Y lo peor es que ya ni sorprende. Nos acostumbramos a que los decretos bajen desde un despacho que sólo mira hacia el centro. Como si el Municipio fuera apenas un puñado de cuadras entre Mitre, Justa Lima y el Paseo.
El virus del centralismo: nadie quiere curarse
Esto no es nuevo, y tampoco es un error aislado. Es una forma de pensar, de gobernar y de comunicar. La estructura institucional zarateña está infectada por un centralismo crónico que se transmite como un virus. Lo respirás en cada acto, lo leés en cada nota oficial, lo escuchás en cada entrevista.
Y lo más triste es que el Concejo Deliberante sigue actuando como si nada pasara. Ni una corrección, ni una pregunta, ni una moción que cuestione esta visión sesgada del territorio. Se limitan a repetir el libreto, como si estuvieran más preocupados por caerle bien al Ejecutivo que por representar a todos los vecinos.
Pero ¿cómo hacerlo si ellos mismos cometen los mismos errores?
Nadie pone el cuerpo. Nadie se juega. Nadie dice lo que hay que decir.
Lima, otra vez afuera del mapa
En resumen, Lima sigue siendo eso que no encaja. Eso que molesta. Eso que se menciona para no parecer sectario, pero que se ignora con total tranquilidad cuando llega la hora de gobernar aunque se pretenda decir lo contrario.
Porque gobernar para todos es más difícil que hacer marketing para algunos.
Y es que para este gobierno, como para el anterior, el municipio no es una unidad diversa, sino una marca. Y Lima, lamentablemente, no vende.

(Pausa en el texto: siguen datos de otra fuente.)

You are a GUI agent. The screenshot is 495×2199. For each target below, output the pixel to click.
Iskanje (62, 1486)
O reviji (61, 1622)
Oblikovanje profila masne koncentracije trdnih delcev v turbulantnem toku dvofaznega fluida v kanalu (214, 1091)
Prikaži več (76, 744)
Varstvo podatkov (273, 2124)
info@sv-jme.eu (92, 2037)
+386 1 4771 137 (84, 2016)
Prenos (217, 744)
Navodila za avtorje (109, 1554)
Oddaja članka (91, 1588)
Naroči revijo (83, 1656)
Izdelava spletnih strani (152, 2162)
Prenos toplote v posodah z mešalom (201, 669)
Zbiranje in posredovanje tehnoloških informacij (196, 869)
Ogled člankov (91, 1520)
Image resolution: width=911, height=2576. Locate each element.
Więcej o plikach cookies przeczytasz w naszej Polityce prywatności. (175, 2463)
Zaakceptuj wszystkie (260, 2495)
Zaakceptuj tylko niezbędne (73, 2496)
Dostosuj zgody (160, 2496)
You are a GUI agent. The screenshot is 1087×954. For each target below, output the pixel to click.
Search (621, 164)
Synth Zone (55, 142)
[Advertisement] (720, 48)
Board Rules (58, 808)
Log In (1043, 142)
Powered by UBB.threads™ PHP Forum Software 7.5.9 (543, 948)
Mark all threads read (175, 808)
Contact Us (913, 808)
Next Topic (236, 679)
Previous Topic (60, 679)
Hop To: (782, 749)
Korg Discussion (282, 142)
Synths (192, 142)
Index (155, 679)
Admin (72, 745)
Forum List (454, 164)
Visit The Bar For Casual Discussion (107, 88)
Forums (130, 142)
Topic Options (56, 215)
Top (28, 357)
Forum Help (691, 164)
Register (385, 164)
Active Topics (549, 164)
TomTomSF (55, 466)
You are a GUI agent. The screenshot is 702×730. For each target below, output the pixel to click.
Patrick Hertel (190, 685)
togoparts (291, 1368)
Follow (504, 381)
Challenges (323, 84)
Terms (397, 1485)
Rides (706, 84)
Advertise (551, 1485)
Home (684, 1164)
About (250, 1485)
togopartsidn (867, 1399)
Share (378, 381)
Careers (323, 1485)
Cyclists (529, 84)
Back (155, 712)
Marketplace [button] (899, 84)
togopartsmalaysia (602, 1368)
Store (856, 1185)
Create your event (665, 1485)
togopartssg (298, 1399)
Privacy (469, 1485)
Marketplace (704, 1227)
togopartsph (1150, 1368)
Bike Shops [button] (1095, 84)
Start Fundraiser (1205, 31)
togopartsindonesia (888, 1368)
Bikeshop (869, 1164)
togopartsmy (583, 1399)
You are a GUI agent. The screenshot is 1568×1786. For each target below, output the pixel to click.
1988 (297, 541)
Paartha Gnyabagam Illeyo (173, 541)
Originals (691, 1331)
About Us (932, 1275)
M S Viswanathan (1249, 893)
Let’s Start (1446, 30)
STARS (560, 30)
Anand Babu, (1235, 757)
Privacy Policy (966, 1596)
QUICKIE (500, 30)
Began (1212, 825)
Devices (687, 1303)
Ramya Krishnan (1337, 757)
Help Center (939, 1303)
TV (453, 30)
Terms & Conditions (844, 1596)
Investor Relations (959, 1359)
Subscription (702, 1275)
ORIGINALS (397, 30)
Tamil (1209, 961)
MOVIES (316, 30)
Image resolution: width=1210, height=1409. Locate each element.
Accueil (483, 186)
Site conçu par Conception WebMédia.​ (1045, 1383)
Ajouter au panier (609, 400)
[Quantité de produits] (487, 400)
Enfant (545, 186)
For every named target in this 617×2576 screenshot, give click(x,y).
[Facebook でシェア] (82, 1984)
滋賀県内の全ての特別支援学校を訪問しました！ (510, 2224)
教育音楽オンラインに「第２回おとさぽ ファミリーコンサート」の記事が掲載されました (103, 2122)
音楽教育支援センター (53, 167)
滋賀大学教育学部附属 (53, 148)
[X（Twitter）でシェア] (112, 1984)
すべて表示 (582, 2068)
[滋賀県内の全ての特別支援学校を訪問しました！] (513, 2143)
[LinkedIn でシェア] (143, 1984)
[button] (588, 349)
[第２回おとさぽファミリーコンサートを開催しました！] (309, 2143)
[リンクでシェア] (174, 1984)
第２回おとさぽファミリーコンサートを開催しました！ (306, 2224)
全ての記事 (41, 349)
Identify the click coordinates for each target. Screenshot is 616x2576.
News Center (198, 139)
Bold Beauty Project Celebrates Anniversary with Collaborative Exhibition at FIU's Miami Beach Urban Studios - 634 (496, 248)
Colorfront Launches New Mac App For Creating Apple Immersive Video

‘Reproduzca esta información, hágala circular por los medios a su alcance: a mano, a máquina, a mimeógrafo, oralmente. Mande copias a sus amigos: nueve de cada diez las estarán esperando. Millones quieren ser informados. El terror se basa en la incomunicación. Rompa el aislamiento. Vuelva a sentir la satisfacción moral de un acto de libertad. Derrote el terror.’